* [Given task]
Copy out, word for word, the items between the line holding "Where should I click to: Click the" and the line holding "point(172,41)", inclusive, leaving out the pictures.

* [Available data]
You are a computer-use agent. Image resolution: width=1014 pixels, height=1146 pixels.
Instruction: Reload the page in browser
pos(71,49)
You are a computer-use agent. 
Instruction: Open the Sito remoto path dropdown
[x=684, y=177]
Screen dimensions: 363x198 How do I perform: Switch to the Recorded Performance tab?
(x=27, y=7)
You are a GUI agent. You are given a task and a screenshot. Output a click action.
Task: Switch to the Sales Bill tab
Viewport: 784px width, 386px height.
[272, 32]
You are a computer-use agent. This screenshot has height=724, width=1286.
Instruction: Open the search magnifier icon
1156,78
---
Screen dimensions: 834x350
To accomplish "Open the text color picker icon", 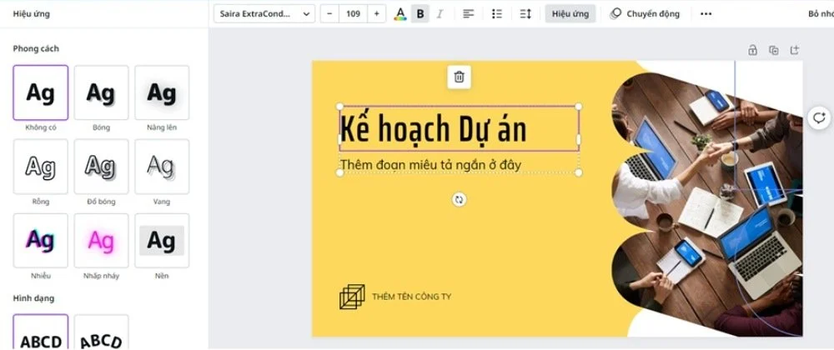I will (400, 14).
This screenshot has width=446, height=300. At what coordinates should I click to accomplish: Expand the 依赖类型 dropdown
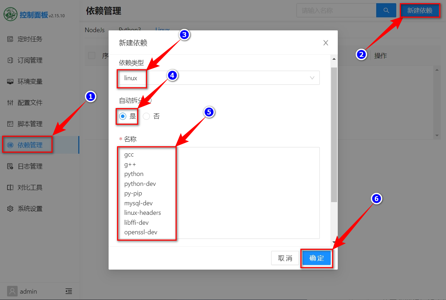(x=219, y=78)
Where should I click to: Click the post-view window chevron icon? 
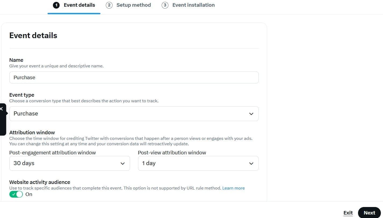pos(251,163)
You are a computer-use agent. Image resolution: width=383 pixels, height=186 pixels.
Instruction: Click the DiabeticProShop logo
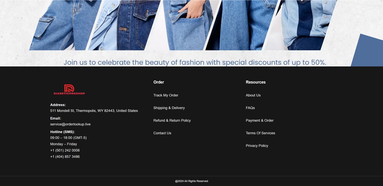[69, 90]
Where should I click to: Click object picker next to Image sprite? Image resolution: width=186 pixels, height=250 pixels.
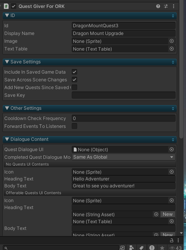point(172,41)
...
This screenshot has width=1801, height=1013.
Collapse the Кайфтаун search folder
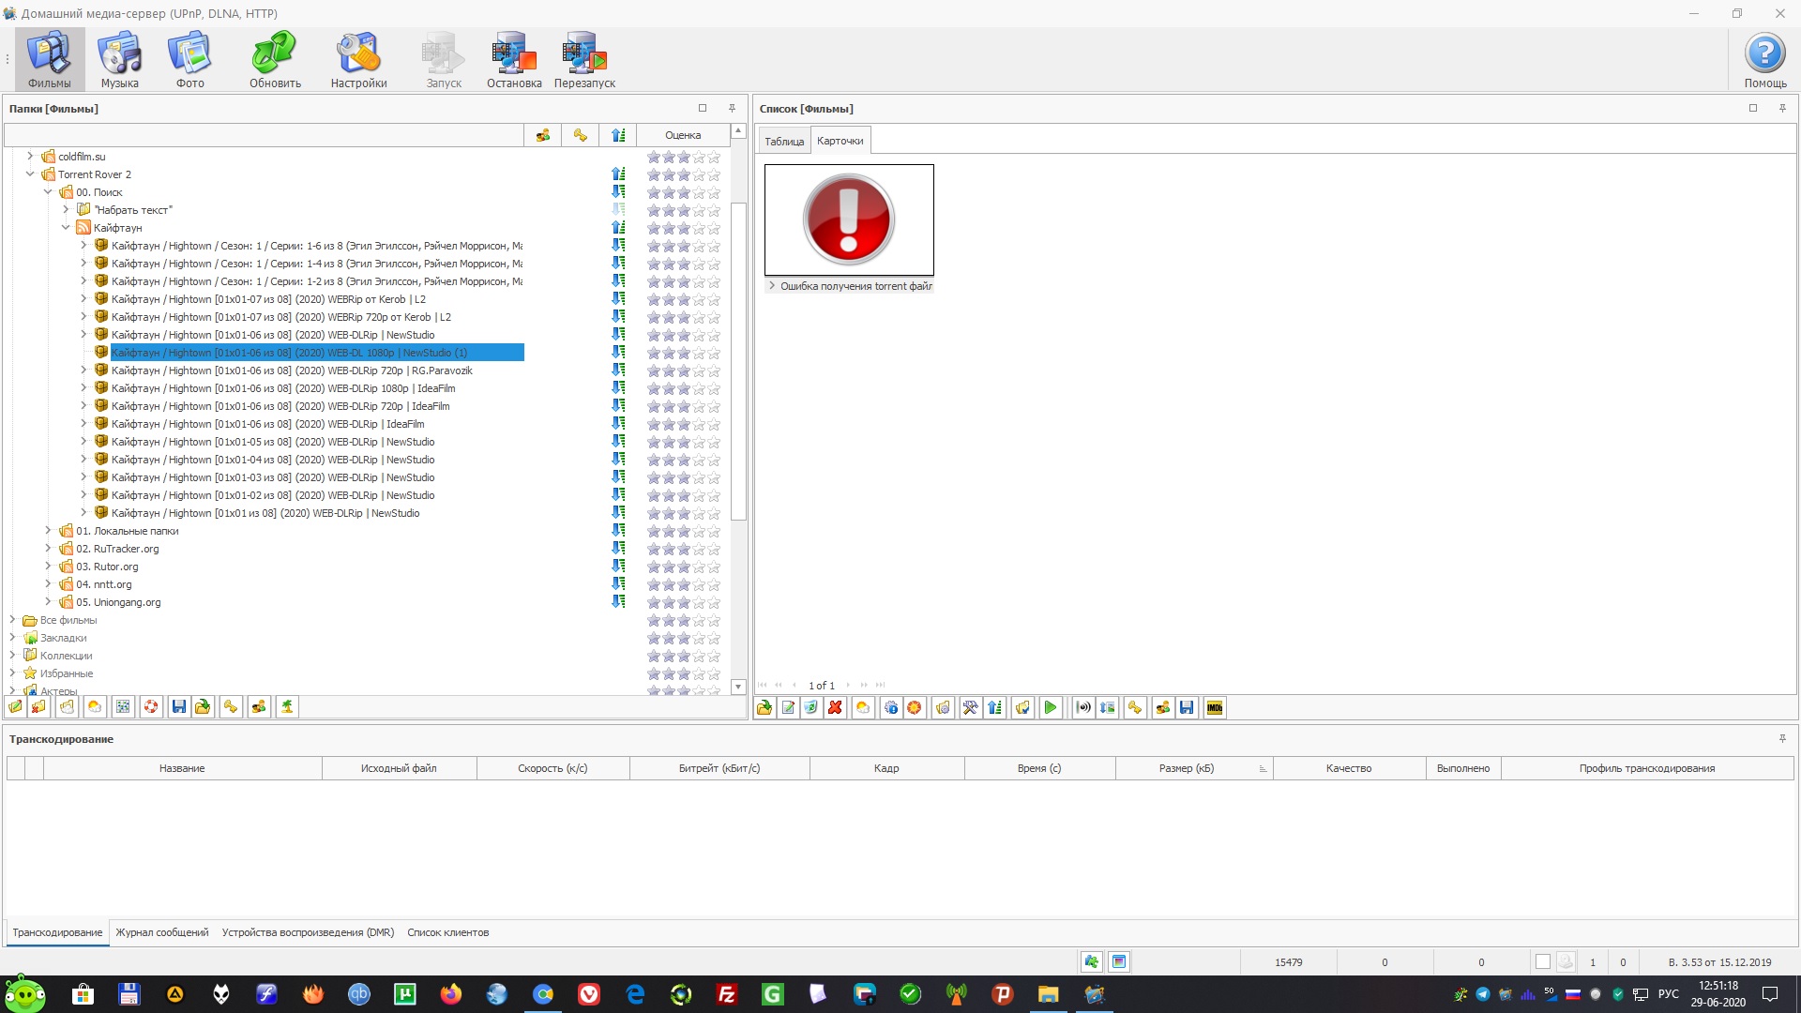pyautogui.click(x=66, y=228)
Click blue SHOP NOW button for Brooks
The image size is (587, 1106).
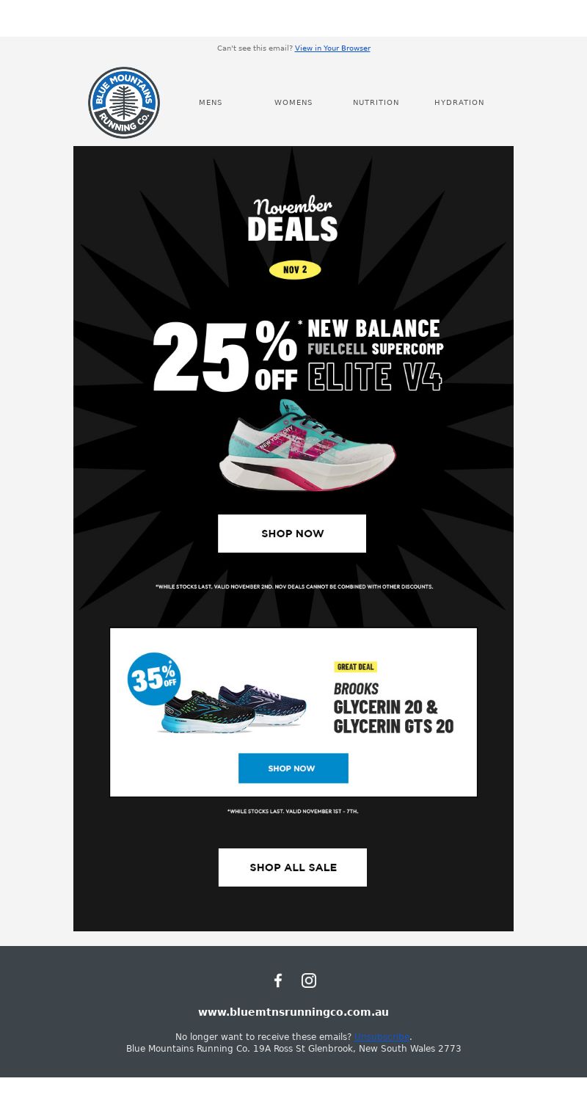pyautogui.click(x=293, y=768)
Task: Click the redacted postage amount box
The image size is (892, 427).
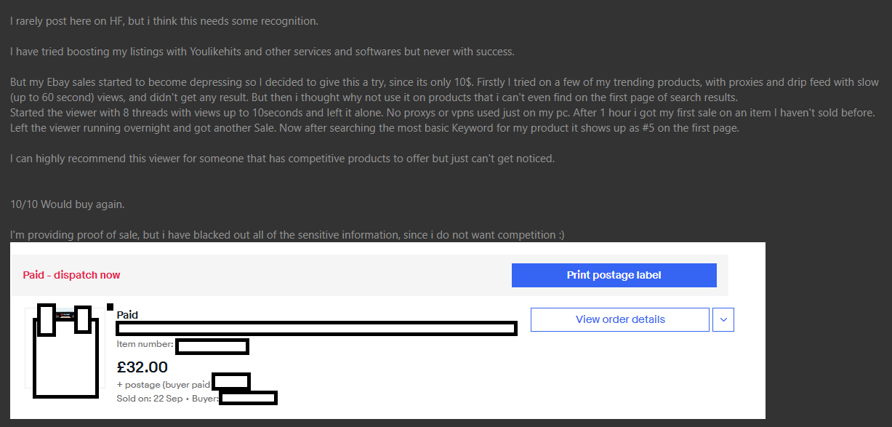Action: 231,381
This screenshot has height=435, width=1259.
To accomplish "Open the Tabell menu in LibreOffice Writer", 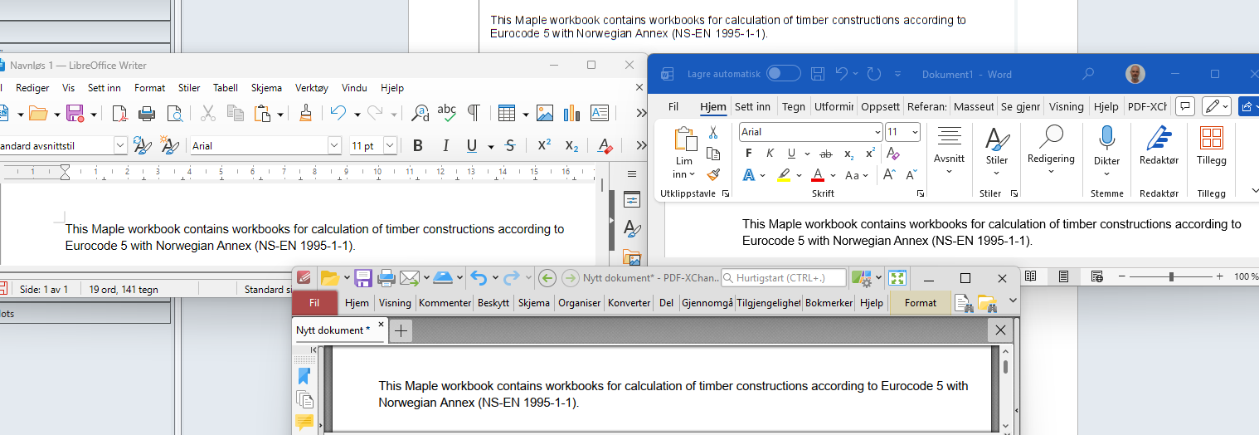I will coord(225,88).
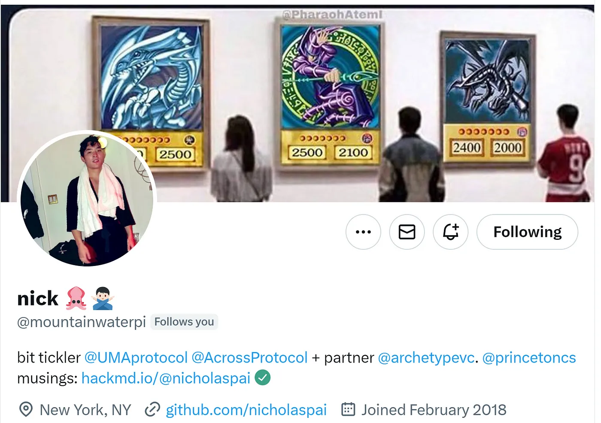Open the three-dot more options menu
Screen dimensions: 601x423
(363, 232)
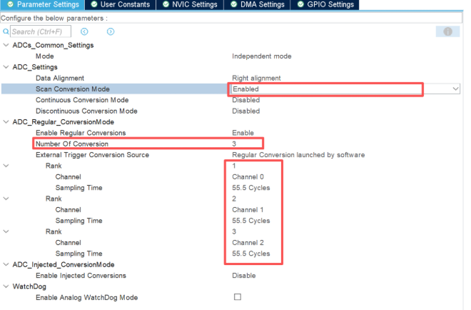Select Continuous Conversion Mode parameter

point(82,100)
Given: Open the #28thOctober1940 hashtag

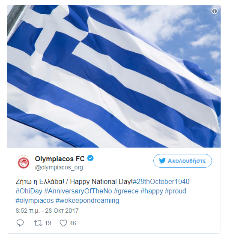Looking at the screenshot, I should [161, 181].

* [Answer to this problem]
Where should I click to: Click the post-view window chevron icon? 
pos(251,163)
You are a computer-use agent. Image resolution: width=383 pixels, height=186 pixels.
Instruction: Click the DiabeticProShop logo
[69, 90]
Where should I click to: Click object picker next to Image sprite? Image resolution: width=186 pixels, height=250 pixels.
point(172,41)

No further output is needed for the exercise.